**Data shown:**
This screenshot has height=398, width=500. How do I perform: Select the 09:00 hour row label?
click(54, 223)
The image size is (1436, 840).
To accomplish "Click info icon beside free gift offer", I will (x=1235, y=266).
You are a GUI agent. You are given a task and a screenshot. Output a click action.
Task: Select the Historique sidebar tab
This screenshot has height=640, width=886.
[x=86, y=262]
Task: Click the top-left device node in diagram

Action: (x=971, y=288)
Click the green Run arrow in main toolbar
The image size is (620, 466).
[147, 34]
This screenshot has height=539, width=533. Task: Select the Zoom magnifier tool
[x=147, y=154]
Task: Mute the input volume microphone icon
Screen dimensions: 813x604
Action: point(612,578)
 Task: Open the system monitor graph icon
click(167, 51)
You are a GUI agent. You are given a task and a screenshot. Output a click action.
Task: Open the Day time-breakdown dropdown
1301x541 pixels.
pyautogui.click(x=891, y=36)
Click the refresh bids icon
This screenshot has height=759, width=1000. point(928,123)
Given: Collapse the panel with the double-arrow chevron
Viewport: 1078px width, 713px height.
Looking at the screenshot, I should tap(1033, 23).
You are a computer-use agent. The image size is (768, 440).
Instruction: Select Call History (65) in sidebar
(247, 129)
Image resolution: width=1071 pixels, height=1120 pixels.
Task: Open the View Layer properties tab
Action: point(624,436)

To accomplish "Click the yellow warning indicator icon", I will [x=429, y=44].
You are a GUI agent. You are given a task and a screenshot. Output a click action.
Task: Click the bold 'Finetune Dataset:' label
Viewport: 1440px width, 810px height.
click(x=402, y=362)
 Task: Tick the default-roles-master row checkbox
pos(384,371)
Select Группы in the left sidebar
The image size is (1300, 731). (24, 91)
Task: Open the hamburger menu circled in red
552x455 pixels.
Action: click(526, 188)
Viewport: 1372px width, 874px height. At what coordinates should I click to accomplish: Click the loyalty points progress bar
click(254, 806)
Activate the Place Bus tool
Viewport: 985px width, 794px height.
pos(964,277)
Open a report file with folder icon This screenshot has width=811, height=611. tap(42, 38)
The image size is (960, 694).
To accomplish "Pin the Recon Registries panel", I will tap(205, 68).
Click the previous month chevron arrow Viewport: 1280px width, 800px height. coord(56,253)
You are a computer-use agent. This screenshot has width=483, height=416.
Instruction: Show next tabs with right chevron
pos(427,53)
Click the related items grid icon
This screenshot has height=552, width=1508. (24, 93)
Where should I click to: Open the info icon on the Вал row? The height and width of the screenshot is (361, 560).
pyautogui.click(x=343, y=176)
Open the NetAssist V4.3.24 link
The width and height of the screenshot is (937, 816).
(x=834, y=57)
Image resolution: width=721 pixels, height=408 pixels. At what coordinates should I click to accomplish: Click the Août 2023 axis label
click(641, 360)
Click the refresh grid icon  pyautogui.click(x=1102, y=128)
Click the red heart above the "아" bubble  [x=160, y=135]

**Problem details:**
Send back the whole listing above exactly, please.

**Exercise response:**
This screenshot has height=398, width=500. How do I perform: Select the 09:00 hour row label?
click(54, 223)
The image size is (1436, 840).
To accomplish "Click info icon beside free gift offer", I will (x=1235, y=266).
You are a GUI agent. You are given a task and a screenshot. Output a click action.
Task: Select the Historique sidebar tab
This screenshot has height=640, width=886.
[x=86, y=262]
Task: Click the top-left device node in diagram

Action: (x=971, y=288)
Click the green Run arrow in main toolbar
The image size is (620, 466).
[147, 34]
This screenshot has height=539, width=533. Task: Select the Zoom magnifier tool
[x=147, y=154]
Task: Mute the input volume microphone icon
Screen dimensions: 813x604
Action: point(612,578)
 Task: Open the system monitor graph icon
click(167, 51)
You are a GUI agent. You are given a task and a screenshot. Output a click action.
Task: Open the Day time-breakdown dropdown
1301x541 pixels.
pyautogui.click(x=891, y=36)
Click the refresh bids icon
This screenshot has height=759, width=1000. point(928,123)
Given: Collapse the panel with the double-arrow chevron
Viewport: 1078px width, 713px height.
Looking at the screenshot, I should tap(1033, 23).
You are a computer-use agent. The image size is (768, 440).
Instruction: Select Call History (65) in sidebar
(247, 129)
Image resolution: width=1071 pixels, height=1120 pixels.
Task: Open the View Layer properties tab
Action: point(624,436)

To accomplish "Click the yellow warning indicator icon", I will [x=429, y=44].
You are a GUI agent. You are given a task and a screenshot. Output a click action.
Task: Click the bold 'Finetune Dataset:' label
Viewport: 1440px width, 810px height.
click(x=402, y=362)
 Task: Tick the default-roles-master row checkbox
pos(384,371)
Select Группы in the left sidebar
The image size is (1300, 731). (24, 91)
Task: Open the hamburger menu circled in red
552x455 pixels.
Action: click(526, 188)
Viewport: 1372px width, 874px height. At what coordinates should I click to accomplish: Click the loyalty points progress bar
click(254, 806)
Activate the Place Bus tool
Viewport: 985px width, 794px height.
pos(964,277)
Open a report file with folder icon This screenshot has width=811, height=611. tap(42, 38)
The image size is (960, 694).
To accomplish "Pin the Recon Registries panel", I will tap(205, 68).
Click the previous month chevron arrow Viewport: 1280px width, 800px height. coord(56,253)
You are a computer-use agent. This screenshot has width=483, height=416.
Instruction: Show next tabs with right chevron
pos(427,53)
Click the related items grid icon
This screenshot has height=552, width=1508. (24, 93)
Where should I click to: Open the info icon on the Вал row? The height and width of the screenshot is (361, 560).
pyautogui.click(x=343, y=176)
Open the NetAssist V4.3.24 link
The width and height of the screenshot is (937, 816).
(x=834, y=57)
Image resolution: width=721 pixels, height=408 pixels. At what coordinates should I click to accomplish: Click the Août 2023 axis label
click(641, 360)
Click the refresh grid icon  pyautogui.click(x=1102, y=128)
Click the red heart above the "아" bubble  [x=160, y=135]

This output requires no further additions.